Also important is the fact that China’s issuance of bonds overseas has continued to grow rapidly since the first offshore Chinese Green Bond was brought to the Hong Kong Exchange in 2015. The second-largest green bond issuer becoming more open to international investment is a good step toward a greener future.
A drawback to Chinese Green bonds however is that they are not all in line with the CBI green definitions, and some of the money raised is used as general operating capital. If the integrity and transparency of Chinese issued green bonds could be affirmed, then the total number of CBI-aligned green bonds in circulation could be increased drastically.
France is really leading the way when it comes to green bond issuance.
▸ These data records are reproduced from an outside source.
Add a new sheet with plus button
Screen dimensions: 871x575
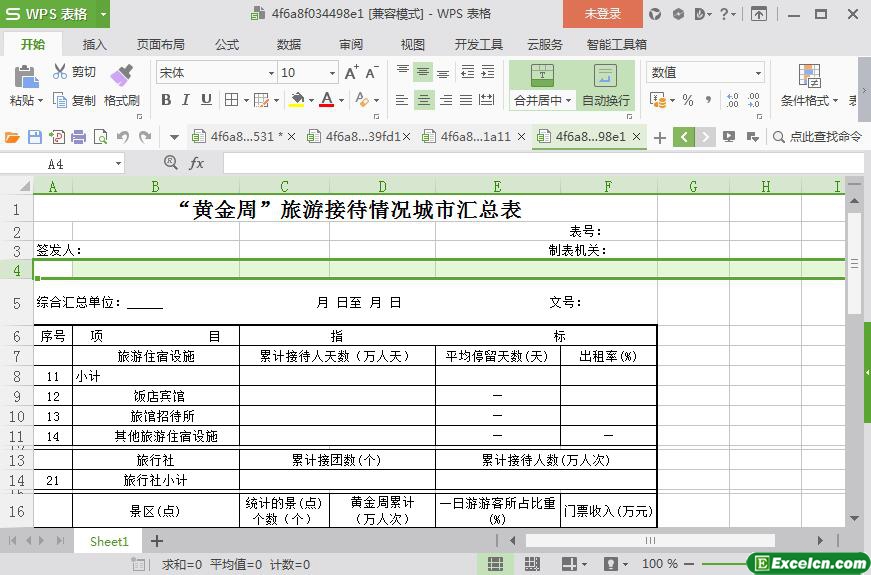[157, 541]
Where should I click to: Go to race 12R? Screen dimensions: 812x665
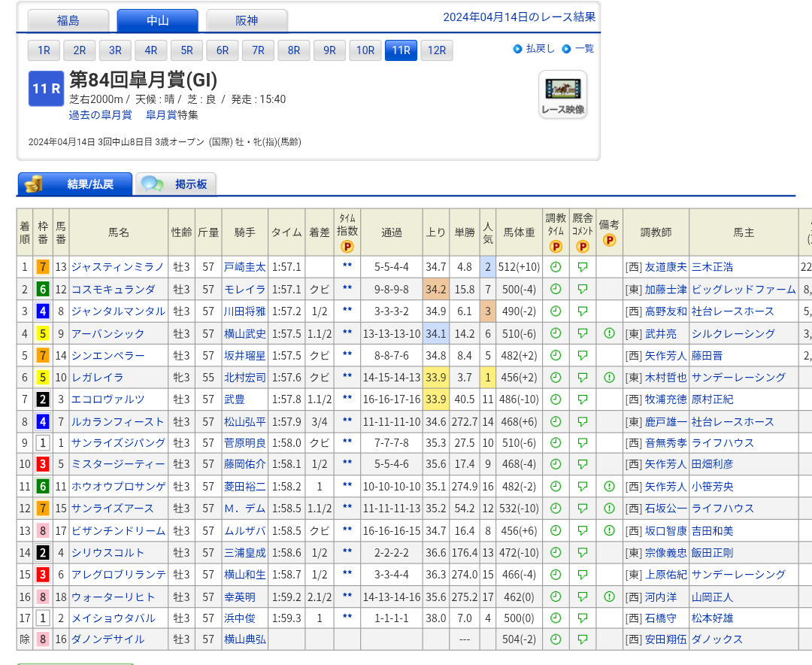point(436,50)
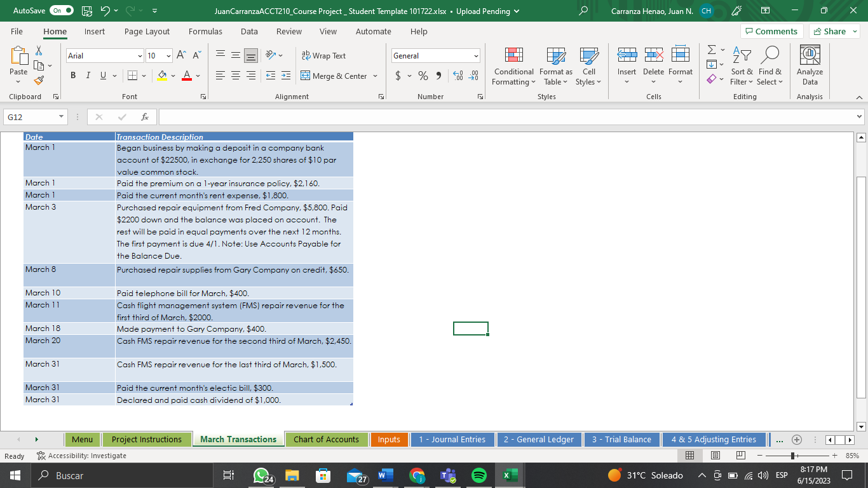
Task: Apply the Percent Style format
Action: (423, 75)
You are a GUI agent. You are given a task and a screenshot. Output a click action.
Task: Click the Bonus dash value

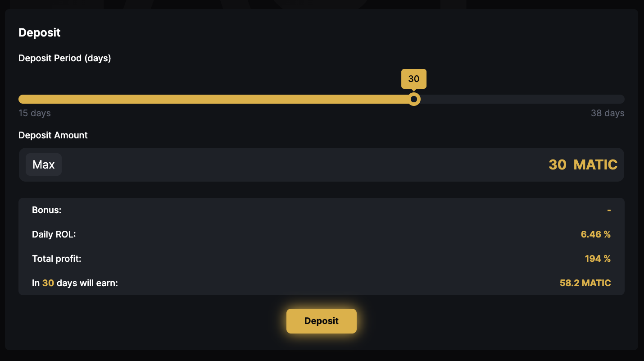(609, 210)
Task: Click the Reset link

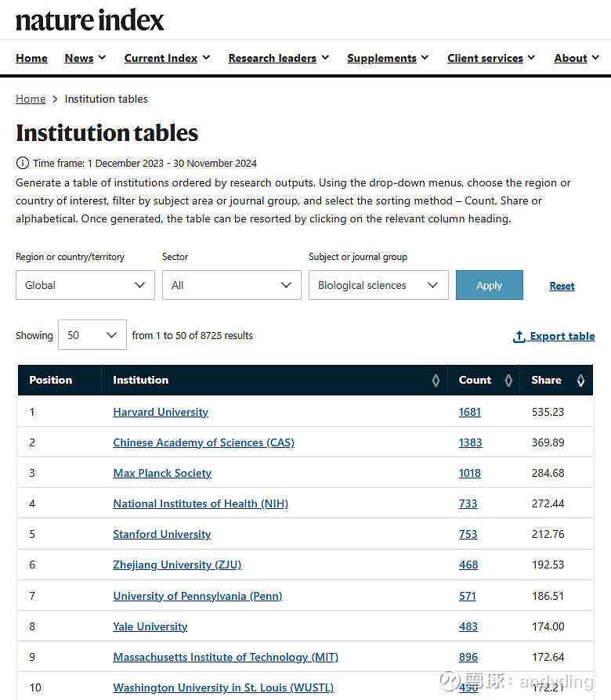Action: point(562,286)
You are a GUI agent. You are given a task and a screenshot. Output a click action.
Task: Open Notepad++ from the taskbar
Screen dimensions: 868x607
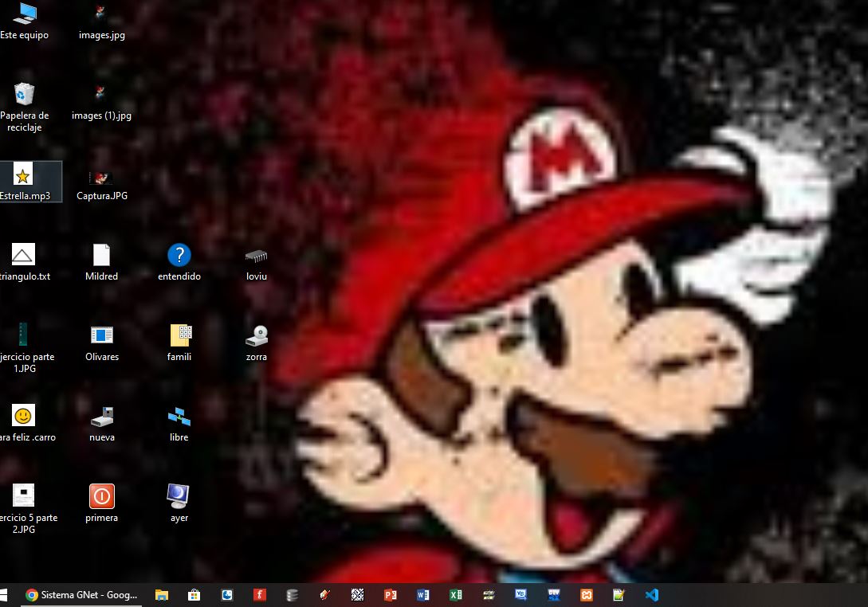619,594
After issuing their first sovereign green bond in 2017 of US$7bn), in order to raise money for a transfer over to the use of cleaner energy, they have gone on to be the 3rd highest issuer globally issuing US$30.1bn to the market.
Germany has the largest economy in the European Union and yet it only comes fourth in terms of green finance. A lot of this is indicative of the fact that the German government has not pushed green finance as much as the likes of France and Switzerland, opting instead to leave it to the private investors. However, this is set to change as the government released a climate package in 2019 recognizing the importance of financial policy in the fight against global warming.
Europe as a conglomerate makes up 44% of the green bond market; however, when this is broken down it is clear there are disparities between the countries. This is understandable as the prosperity of different countries within Europe can be widely different. However, in a recently announced COVID19 recovery fund of €750bn, the EU has declared that 25% of the €750bn will be earmarked for climate action and there will be a ‘do no harm’ clause preventing that money being spent on environmentally damaging investments.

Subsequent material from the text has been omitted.